Introduction
WordPress asks for FTP credentials during updates when it cannot write to its own files the way it expects. That prompt is often treated as normal hosting behavior, but on many setups it is really a sign that file ownership, permissions, or filesystem access is misaligned. Plugins and core updates become slower and more fragile because every change depends on manual credentials. The fix is to restore correct server-side write access so WordPress can update through the intended filesystem path.
Symptoms
- WordPress prompts for FTP or SFTP credentials during plugin, theme, or core updates
- Automatic updates fail or never complete
- The issue started after a migration, hosting change, or permission reset
- Some updates work manually over FTP but fail inside wp-admin
- WordPress can read files, but cannot write or replace them safely
Common Causes
- WordPress files are owned by a different system user than the web server process
- Directory or file permissions block write access to the expected paths
- The temporary directory or upgrade path is not writable
- Server configuration causes WordPress to fall back to an FTP-based filesystem method
- A previous cleanup or deployment changed ownership recursively in the wrong way
Step-by-Step Fix
- Reproduce the FTP credential prompt and confirm which update action triggers it.

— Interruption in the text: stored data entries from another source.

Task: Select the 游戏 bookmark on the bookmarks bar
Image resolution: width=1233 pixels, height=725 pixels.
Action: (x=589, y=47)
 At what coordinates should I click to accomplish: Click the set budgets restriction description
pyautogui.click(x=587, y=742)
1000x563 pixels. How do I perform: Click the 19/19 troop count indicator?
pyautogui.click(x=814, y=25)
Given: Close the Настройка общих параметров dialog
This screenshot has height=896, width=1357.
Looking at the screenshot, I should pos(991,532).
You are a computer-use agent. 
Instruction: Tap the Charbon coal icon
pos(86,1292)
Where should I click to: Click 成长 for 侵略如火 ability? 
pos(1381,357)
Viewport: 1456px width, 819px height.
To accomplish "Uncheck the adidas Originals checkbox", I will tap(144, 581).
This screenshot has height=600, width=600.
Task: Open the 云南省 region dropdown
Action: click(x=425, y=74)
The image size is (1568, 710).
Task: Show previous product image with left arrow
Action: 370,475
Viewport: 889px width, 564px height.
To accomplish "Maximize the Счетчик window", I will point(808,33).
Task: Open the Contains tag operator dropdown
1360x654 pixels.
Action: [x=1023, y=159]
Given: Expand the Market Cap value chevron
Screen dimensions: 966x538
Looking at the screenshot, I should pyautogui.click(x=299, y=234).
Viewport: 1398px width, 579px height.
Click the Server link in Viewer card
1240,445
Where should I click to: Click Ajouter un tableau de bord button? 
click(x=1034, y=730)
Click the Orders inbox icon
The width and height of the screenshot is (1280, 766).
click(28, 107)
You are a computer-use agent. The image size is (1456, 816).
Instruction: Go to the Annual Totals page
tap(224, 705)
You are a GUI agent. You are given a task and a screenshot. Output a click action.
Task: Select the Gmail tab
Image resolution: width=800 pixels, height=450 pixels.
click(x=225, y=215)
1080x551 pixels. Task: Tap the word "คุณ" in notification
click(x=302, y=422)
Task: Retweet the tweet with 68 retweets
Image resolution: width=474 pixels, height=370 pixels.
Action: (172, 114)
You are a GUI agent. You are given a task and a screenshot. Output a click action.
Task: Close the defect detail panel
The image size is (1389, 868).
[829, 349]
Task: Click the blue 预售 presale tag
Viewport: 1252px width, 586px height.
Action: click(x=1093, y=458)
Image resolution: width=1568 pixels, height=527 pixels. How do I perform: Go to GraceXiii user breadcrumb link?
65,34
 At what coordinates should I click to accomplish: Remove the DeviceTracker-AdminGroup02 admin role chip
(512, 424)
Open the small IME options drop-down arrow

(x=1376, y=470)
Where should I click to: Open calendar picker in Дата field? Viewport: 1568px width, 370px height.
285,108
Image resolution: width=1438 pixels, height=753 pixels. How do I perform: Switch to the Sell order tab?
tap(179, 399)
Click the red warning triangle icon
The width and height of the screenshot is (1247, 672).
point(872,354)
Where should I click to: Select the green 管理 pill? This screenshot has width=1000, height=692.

- Check the ownership of the WordPress files and compare it with the user running PHP or the web server process.
- Review file and directory permissions for the core WordPress path, uploads, and temporary upgrade directories.
- Confirm the site can write to the expected temp and upgrade paths without relying on manual FTP transport.
- Inspect WordPress and server configuration for filesystem method overrides that may force an unnecessary FTP workflow.
- Compare the current environment to the last known working state if the issue started after a migration or hosting change.
- Correct ownership and write access at the server level instead of using broad unsafe permissions as a shortcut.
- Re-test plugin or core updates from wp-admin after fixing the filesystem path and temporary directories.
- Keep deployment ownership rules documented so future server moves do not bring back FTP prompts during routine updates.